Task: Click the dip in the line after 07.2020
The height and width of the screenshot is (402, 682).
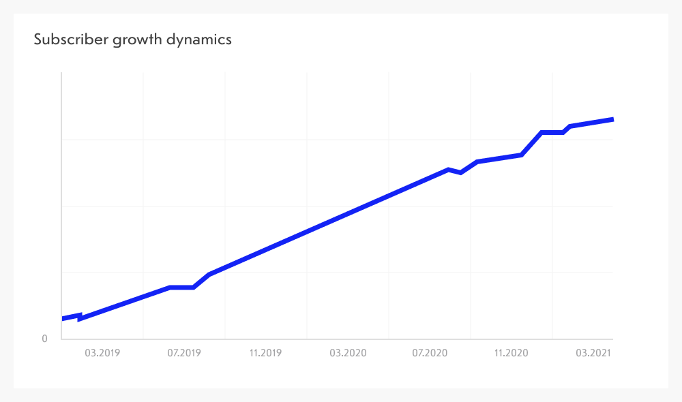Action: 461,172

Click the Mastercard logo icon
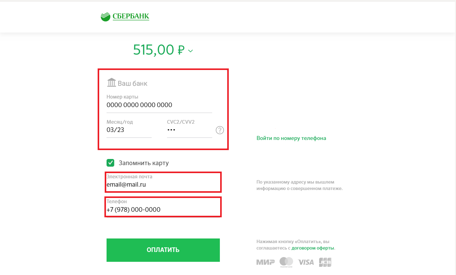(286, 262)
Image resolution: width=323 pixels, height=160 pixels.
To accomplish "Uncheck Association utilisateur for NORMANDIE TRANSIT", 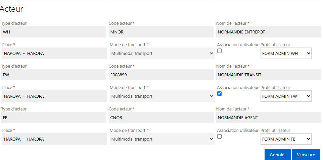I will point(219,94).
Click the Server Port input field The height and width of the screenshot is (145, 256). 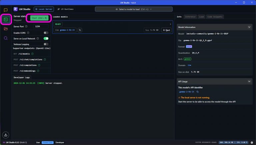[x=41, y=26]
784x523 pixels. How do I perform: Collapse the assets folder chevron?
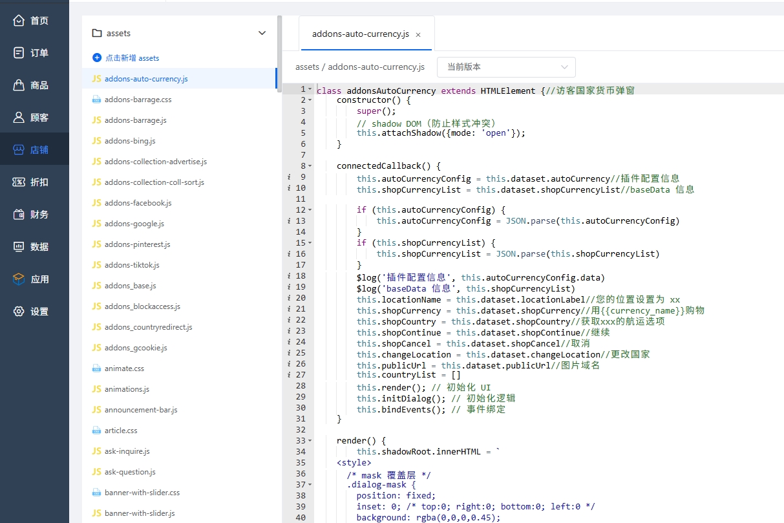(x=262, y=33)
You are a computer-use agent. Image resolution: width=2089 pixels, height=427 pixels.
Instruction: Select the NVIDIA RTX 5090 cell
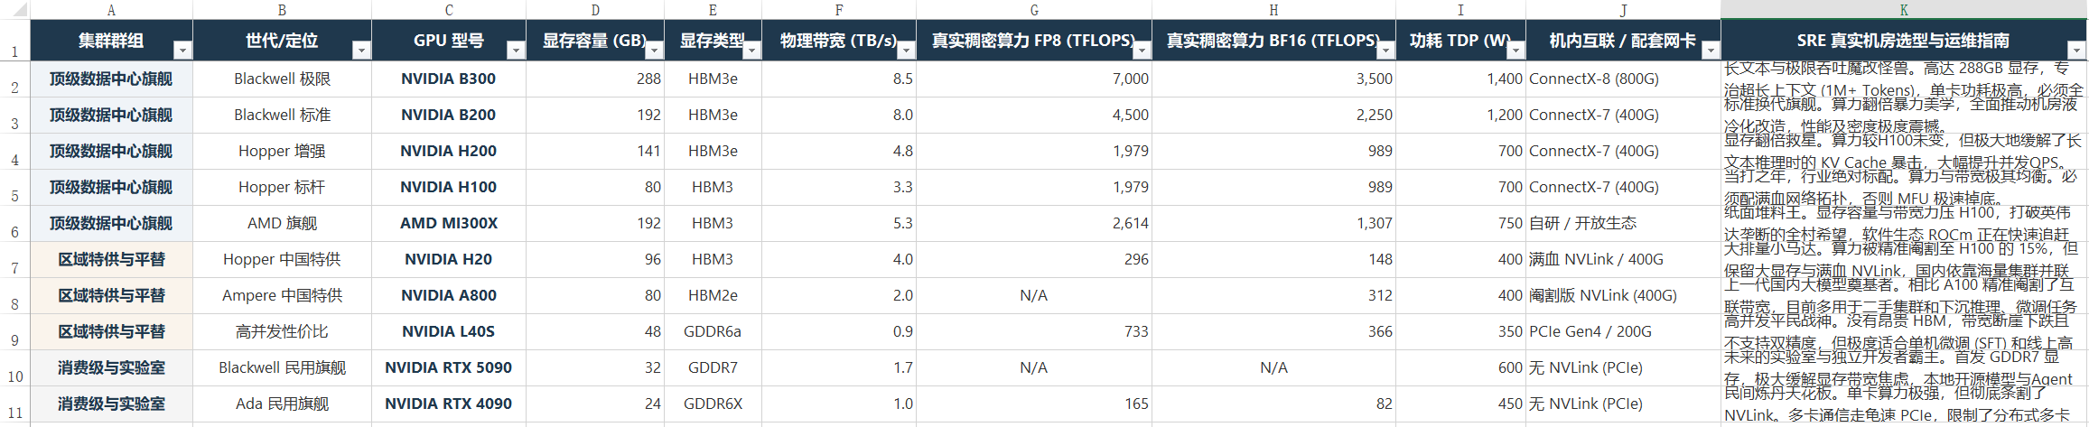449,367
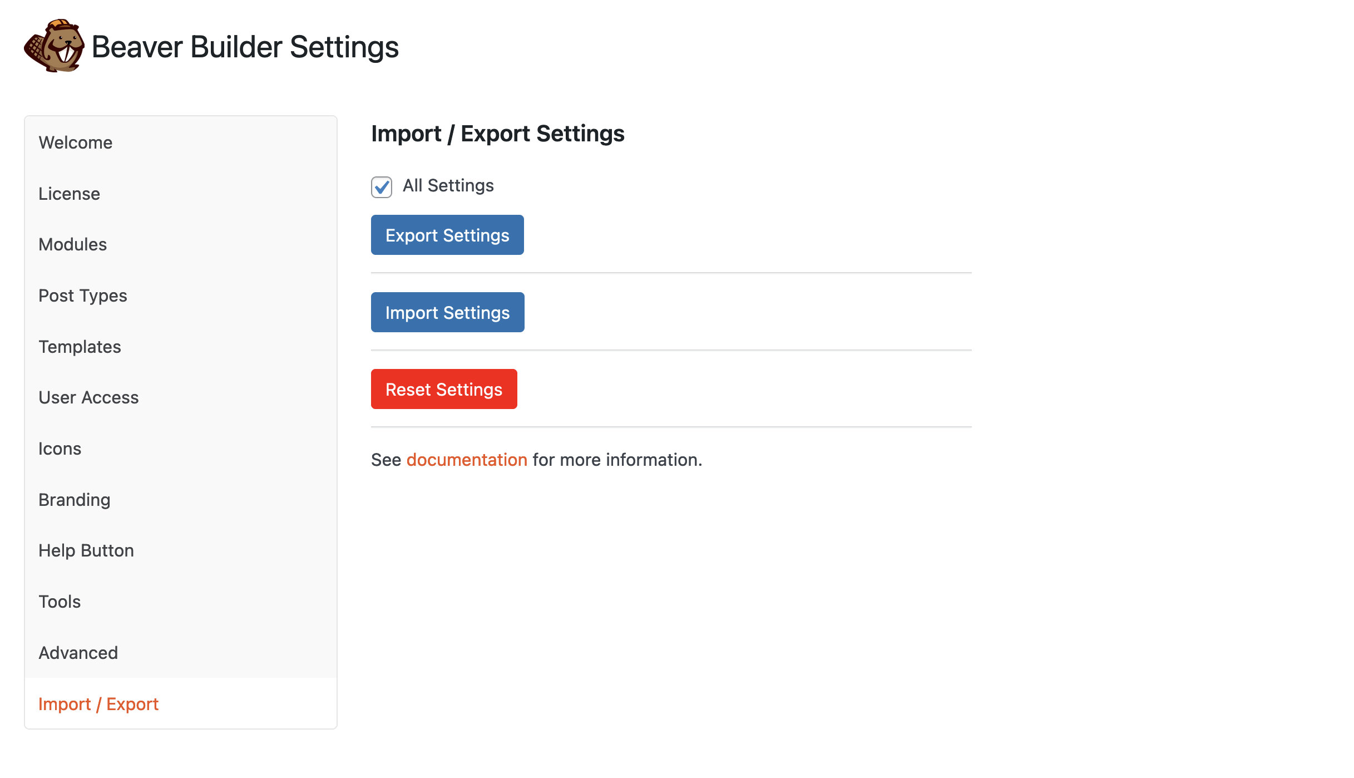Stay on the Import / Export page
Viewport: 1354px width, 778px height.
point(98,703)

——————————

*Goal*: Please arrange the lines as a numbered list, starting at the line that contains "784x523 pixels. How" and ending with the last line above, leaving out blank lines and pictures.

*Solved exercise*:
1. 784x523 pixels. How do I perform: Collapse the assets folder chevron?
2. (x=262, y=33)
3. You are a computer-use agent. Image resolution: width=2089 pixels, height=427 pixels.
4. Instruction: Select the NVIDIA RTX 5090 cell
5. 449,367
6. Stay on the Import / Export page
7. Viewport: 1354px width, 778px height.
8. point(98,703)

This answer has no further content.